Given text:
======

Approximately 90% of patients present a prior cutaneous scar. Occasionally, mucosal lesions may also appear in patients with no previous skin lesions. The exclusive involvement of the mucosa is very rare20.
In the review published in 2003 by Aliaga et al, in 31 patients with mucosal leishmaniasis (42% with no underlying disease, 58% with other several medical conditions), the lesions were mostly located on the larynx (35%), oral mucosa (32%) and the nose (16%). Tracheal lesions were not described. Mucosal lesions were painless in allpatients, including this case. Ulcerations were reported in 6 patients. In a way similar to the biopsy results of our patient, according to the pathologic findings, the lesions showed chronic inflammatory infiltrate with granulomas.
Parasites are easily identified in smears of Giemsa stain or hematoxylin and eosin stain. But parasite growth in cultures occurs only in 60% of the patients1.

======

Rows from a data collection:
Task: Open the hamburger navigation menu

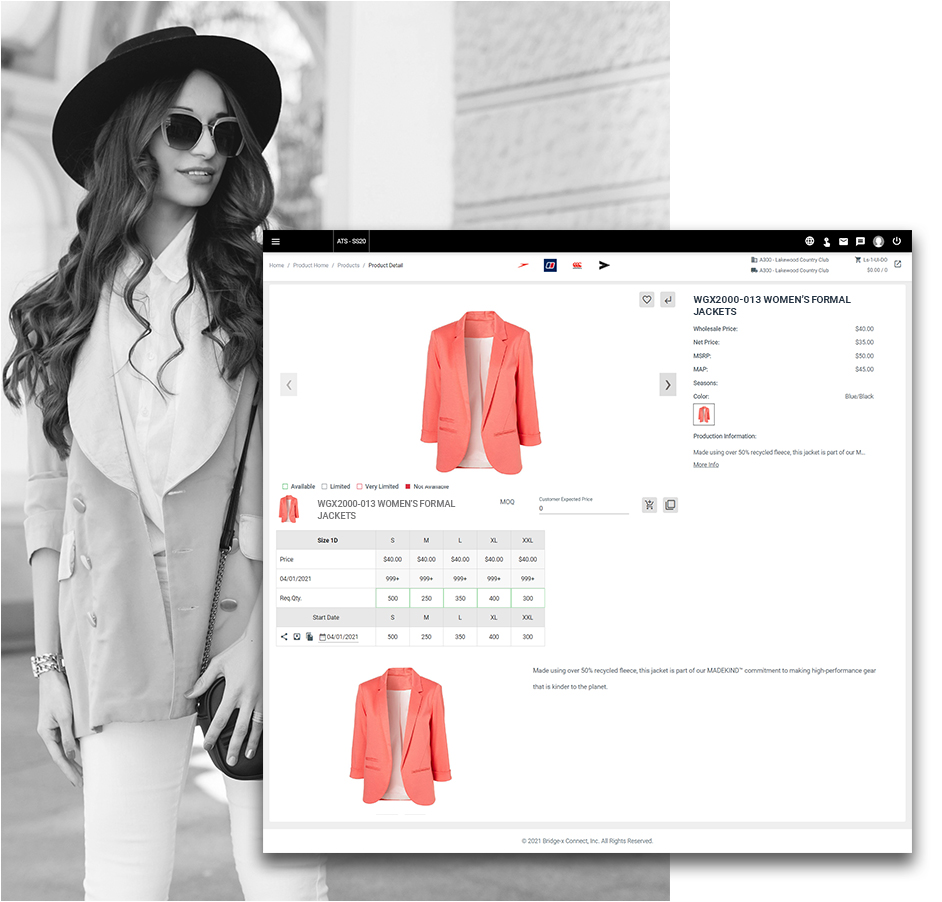Action: tap(276, 241)
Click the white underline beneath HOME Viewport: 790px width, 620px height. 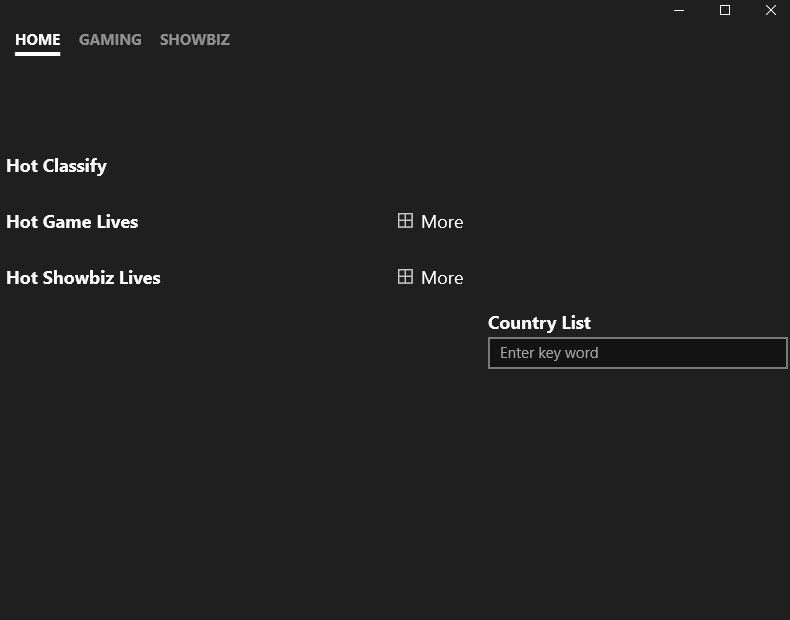[38, 53]
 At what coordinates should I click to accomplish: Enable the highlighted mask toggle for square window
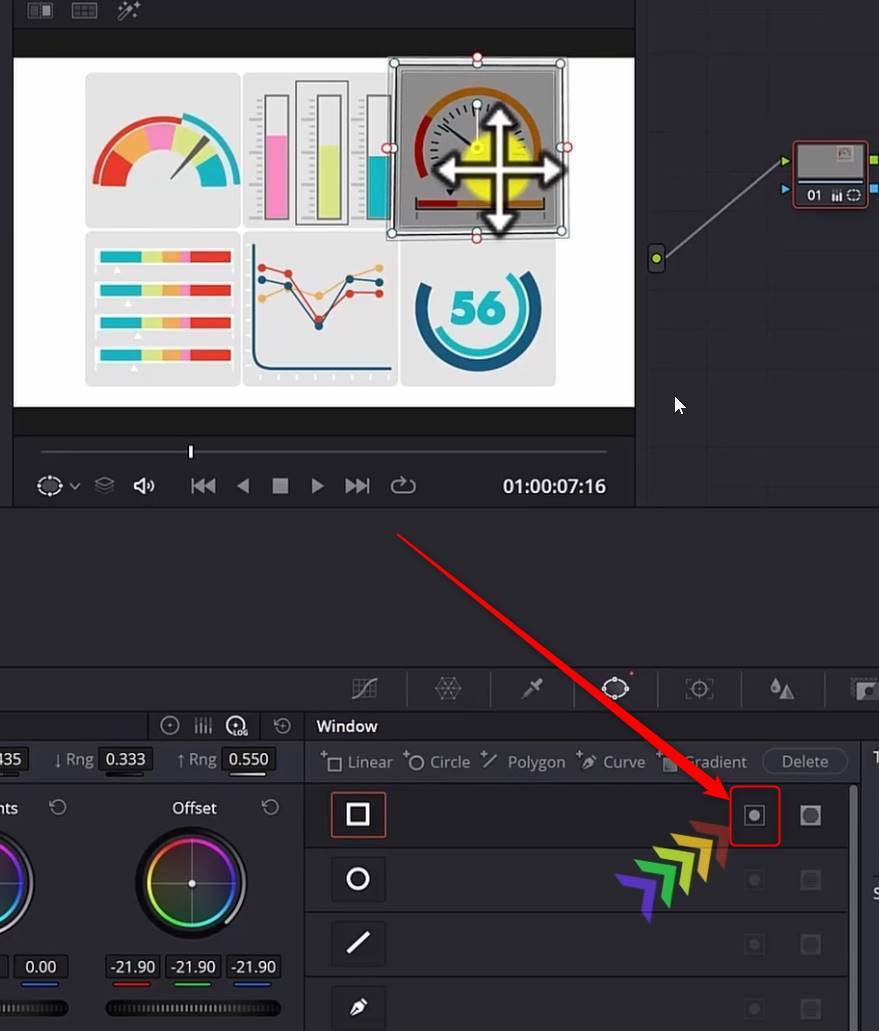[x=755, y=815]
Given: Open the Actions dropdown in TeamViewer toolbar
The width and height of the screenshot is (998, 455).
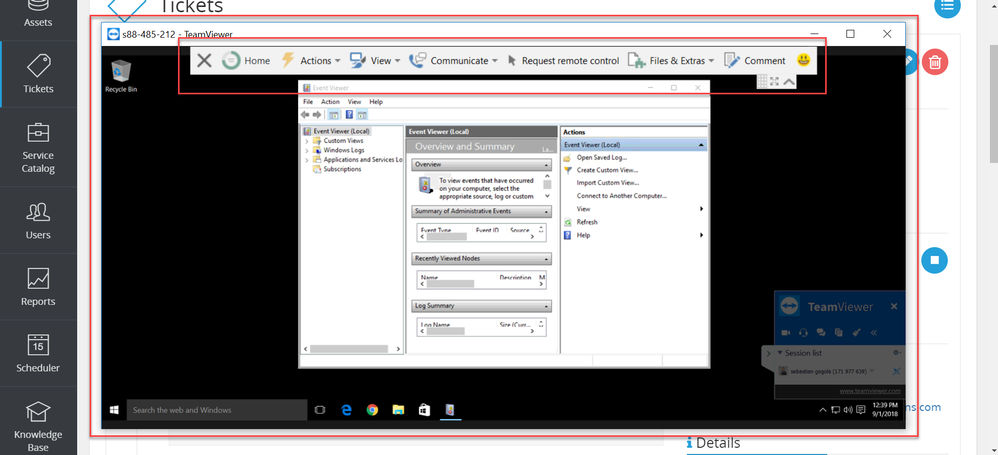Looking at the screenshot, I should pyautogui.click(x=311, y=60).
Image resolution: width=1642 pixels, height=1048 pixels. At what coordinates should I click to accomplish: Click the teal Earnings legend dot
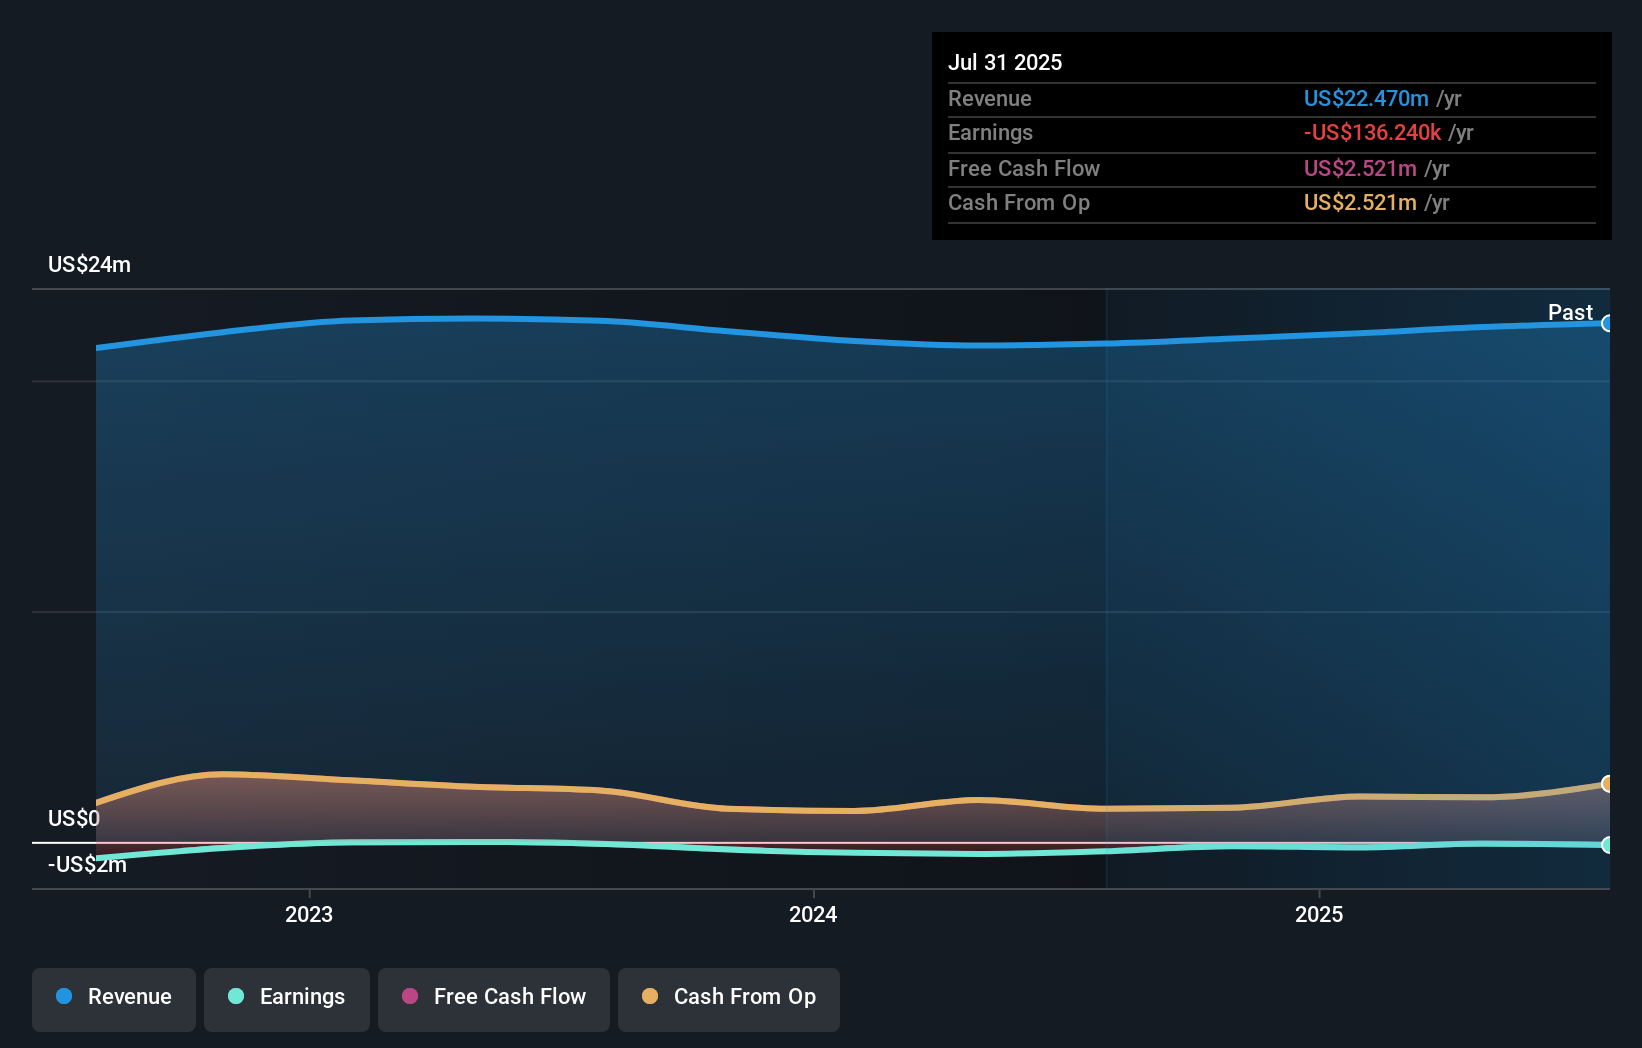[x=236, y=996]
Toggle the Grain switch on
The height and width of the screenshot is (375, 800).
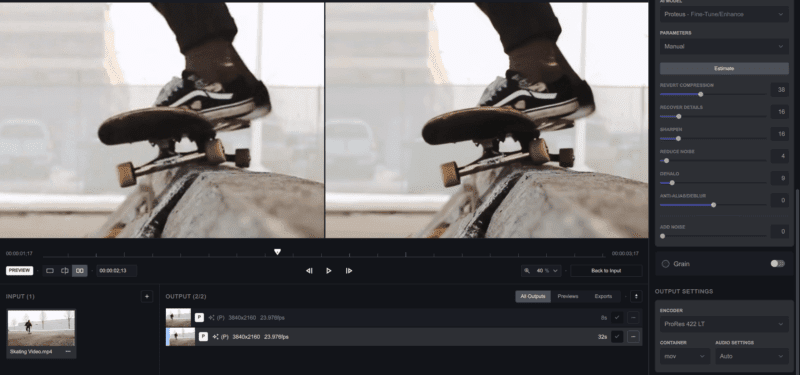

======

Tasks and exercises:
1) Answer these questions from the text on mucosal leishmaniasis:
(a) About what share of patients present a prior cutaneous scar?
(b) In the 2003 review of 31 patients, which site held the largest share of mucosal lesions, and what was that share?
(c) In what percentage of patients does parasite growth in cultures occur?
2) Carry the text on mucosal leishmaniasis further, beginning right after its final sentence.

Your written answers:
1)
(a) Approximately 90%.
(b) The larynx, with 35%.
(c) 60%.

2)
A recent review of related literature between 1950 and 2013 of the cases of patients with primary head-neck mucosal manifestations of leishmaniasis identified only 13 patients and showed that the most commonly affected sites were the larynx (54%), the mouth (31%) or the pharynx (23%) and endonasal site (15%), with the exophytic lesion as the most frequent clinical presentation (69%)18.
To the best of our knowledge, only four cases of tracheal leishmaniasis have been previously described in the literature, showing the exceptional nature of this case. Probably the delayed diagnosis (the case was initially interpreted as tuberculosis) justifies progression towards the lower airway, even without involvement of the immune system23-25.
The treatment of choice for every clinical manifestation of leishmaniasis is the administration of antimonial drugs such as meglumine antimoniate (Glucantime) and sodium stibogluconate (Pentostam). Meglumine is administered at a dose of 20 mg/kg of body weight/day via the intramuscular or intravenous route, to a maximum of 850 mg/day for at least 20 days. The possible adverse effects of these drugs are myalgia, joint pain, anorexia, nausea, vomiting, headache, hypertransaminasemia, chemical pancreatitis, thrombocytopenia and neutropenia. Patients with mucocutaneous leishmaniasis shall be treated with 20 mg of pentavalent antimony (0.2 ml of Pentostam) per kg of body weight daily, via the intramuscular or intravenous route during 30 days. An intralesional injection of sodium stibogluconate (0.5 to 1.0 ml) could be effective. It is a less expensive alternative with few side effects11-18.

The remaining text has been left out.